Here’s a secret from the world of fire science: It’s the little things that matter the most. Embers and sparks are the source of an overwhelming number of home ignitions during wildfires. This was well documented by residents and firefighters during the Almeda fire, where embers blew like snow in a blizzard, accumulating and lighting landscaping, homes and businesses aflame, even in parking lots that were free of vegetation.

Embers ignite the most available fuel, such as leaves, dry grass, needles, cardboard and the bark mulch that’s touching your home or business. Bark mulch was a HUGE factor in the spread of fire in Talent and Phoenix neighborhoods — along with wooden fences, many of which are being rebuilt right now. If a fire doesn’t find available fuel, it ceases to burn. So, let’s starve the next fire before it starts.

Starting in April, Ashland Fire & Rescue and community partners will roll out our spring wildfire campaign. During April, we will cover home wildfire preparation, but that’s not the only month you can take steps to save your home before the fire season starts. Just make sure to have this year’s work done before it gets hot and dry. You can get a head start now by visiting fireadaptedashland.org to learn about your home’s wildfire risk and easy steps to start saving your home.

The first easy thing you can do in March is clean up all the leaves, needles and bark mulch both on and within five feet of your home. If that’s all you do, that’s a great start ... especially on the mulch! Don’t forget to clean your roof and gutters of leaves and needles and get under the deck and any overhanging areas of the house too. You can replace mulch with decomposed granite, compost, decorative rock, or just leave it as dirt. That eliminates an all too easy way for embers to start small fires on and near your home. If we all do that, we’re decreasing our risk significantly, but we all need to do this work, so talk with your neighbors and offer your help. If their home burns, yours is more likely to burn as well.

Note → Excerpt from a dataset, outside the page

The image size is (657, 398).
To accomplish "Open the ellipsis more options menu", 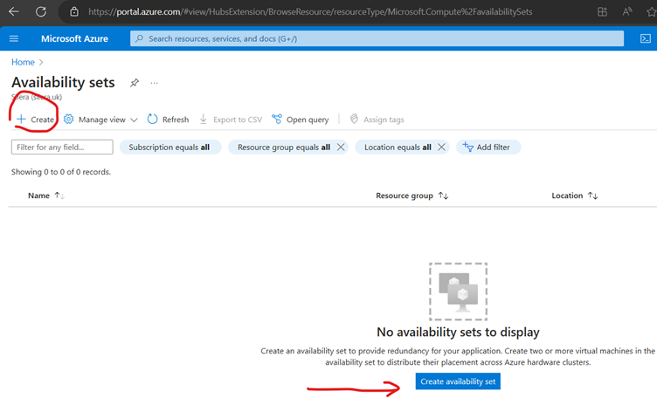I will [155, 83].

Remember, what you’ve always done in the past isn’t going to cut it in the increasingly hot and dry future. We’ll be rolling out many more actions you can take during our April campaign, but get a jump start now. Go to fireadaptedashland.org and make a plan to save your home starting this spring. You can always call us for a visit and advice on your list.

Ashland, there’s too much at risk and the solutions are too easy. We can all do our part to protect our community. We know this test is coming, now is the time to prepare.

Chris Chambers is Forestry Division Chief for Ashland Fire and Rescue.